How do you determine the sample size in a city with large population when you know there is no way to estimate the probability of any one element being included in the sample, and no assurance is given that each item has a chance of being included?
For example, we have a population of 29,000 and we desire degree of confidence of 95%, then 29000/((29000*(0.05)^2)+1), would be the minimum sample of 395 respondent.
It's not the best way of course, but should be sufficient for your purpose.
I can deduce that there is not a random frame. Either a way to apply a sistematic routine to select an element. It is better to redefine the population.
One of the best approaches to estimate the needed sample size is Power calculation.
To do power analysis to estimate your sample size, you have to write your hypothesis, and based on that you decide what statistical test you will use. It should be one of the inferential statistics. so you need to determine the following: alpha {standard to be .05}, power [standard to be .80], effect size {small, moderate, or large, each test has its own value, you can find these values in the net}. Then download free programs to calculate the sample size such as G. power.
can you explain how can i cite and reference Slovin's formula? thank you. please if you are voluntary send in my email address [email protected]. wish you good day.
Slovin's formula widely used to calculate minimum sample size from finite population, but the original reference not available, I suppose you can use other reference as cited by ( ) , I hope the attached file will be useful for this purpose , the auther used the formula and gave Galero-Tejero (2011) as a reference in page 83.
There are good discussion in researchgate about Slovin's formula in the link:
Determining the sample sizes involve resource and statistical issues. Usually, researchers regard 100 participants as the minimum sample size when the population is large. However, In most studies the sample size is determined effectively by two factors: (1) the nature of data analysis proposed and (2) estimated response rate.

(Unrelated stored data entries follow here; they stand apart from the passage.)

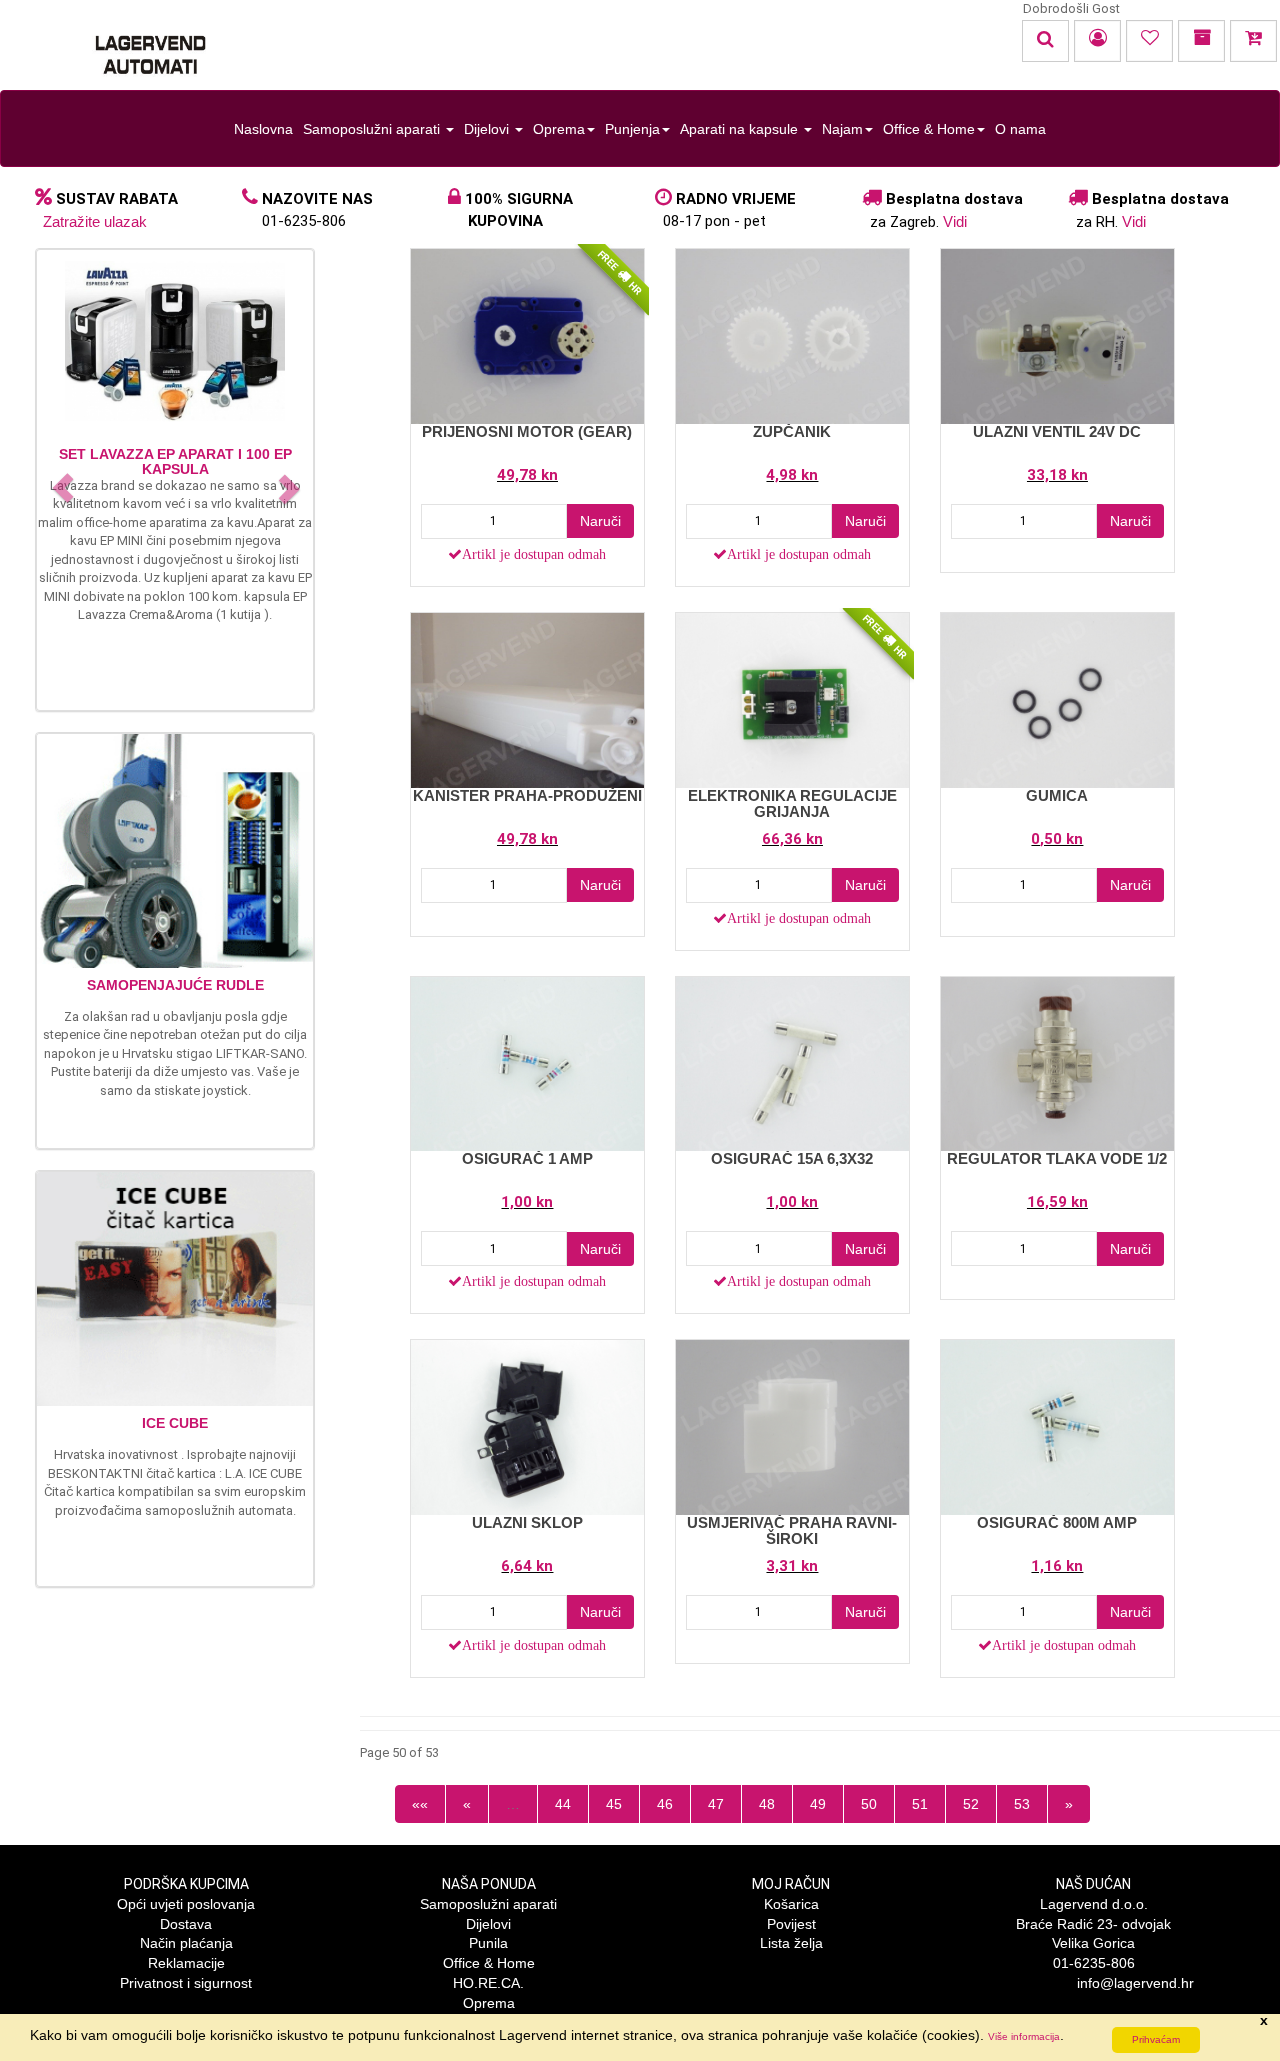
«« (420, 1804)
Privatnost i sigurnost (186, 1983)
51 (920, 1804)
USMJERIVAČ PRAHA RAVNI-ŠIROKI (792, 1531)
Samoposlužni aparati (373, 129)
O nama (1020, 129)
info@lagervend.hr (1135, 1983)
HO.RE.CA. (488, 1983)
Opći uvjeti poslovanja (186, 1904)
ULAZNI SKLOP (527, 1522)
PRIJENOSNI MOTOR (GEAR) (527, 431)
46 (665, 1804)
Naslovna (263, 129)
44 (563, 1804)
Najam (842, 129)
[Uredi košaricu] (1253, 41)
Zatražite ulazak (95, 221)
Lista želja (791, 1943)
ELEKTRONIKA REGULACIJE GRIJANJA (792, 804)
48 (767, 1804)
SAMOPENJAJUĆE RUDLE (175, 985)
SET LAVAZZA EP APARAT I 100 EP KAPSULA (175, 461)
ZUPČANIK (792, 431)
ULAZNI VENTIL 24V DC (1057, 431)
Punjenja (632, 129)
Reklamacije (186, 1963)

For example, if you plan to use a linear regression a sample size of 50+ 8K is required, where K is the number of predictors. Some researchers believes it is desirable to have at least 10 respondents for each item being tested in a factor analysis, Further, up to 300 responses is not unusual for Likert scale development according to other researchers.
Another method of calculating the required sample size is using the Power and Sample size program (www.power-analysis.com).
You can check this paper where slovin's formula has been used to determine sample size.https://www.emeraldinsight.com/doi/full/10.1108/MRR-06-2017-0173
Slovin's and yamanes formulas are the same and it is as follows (N/(1+Ne^2). But the formula is belonging to Slovin as mentioned in Thomas P. Ryan book page 20.
Green in (1991) makes two rules of thumb for the minimum acceptable sample size. The first based upon whether you desire to test the overall fit of the regression model and the second based on whether you desire to try out the individual determinants within the model. If you want to examine the model overall, then he recommends a min. sample size of 50+8k, where k = no. of determinants. If you want to examine the individuals predictors then he suggests a min. sample size of 104+k. But when we are interested both in the overall fit and in the contribution of individuals predictors, in such situation Green recommends you to calculate both of the min. sample sizes which i have described above, and use the one that receives the greatest value.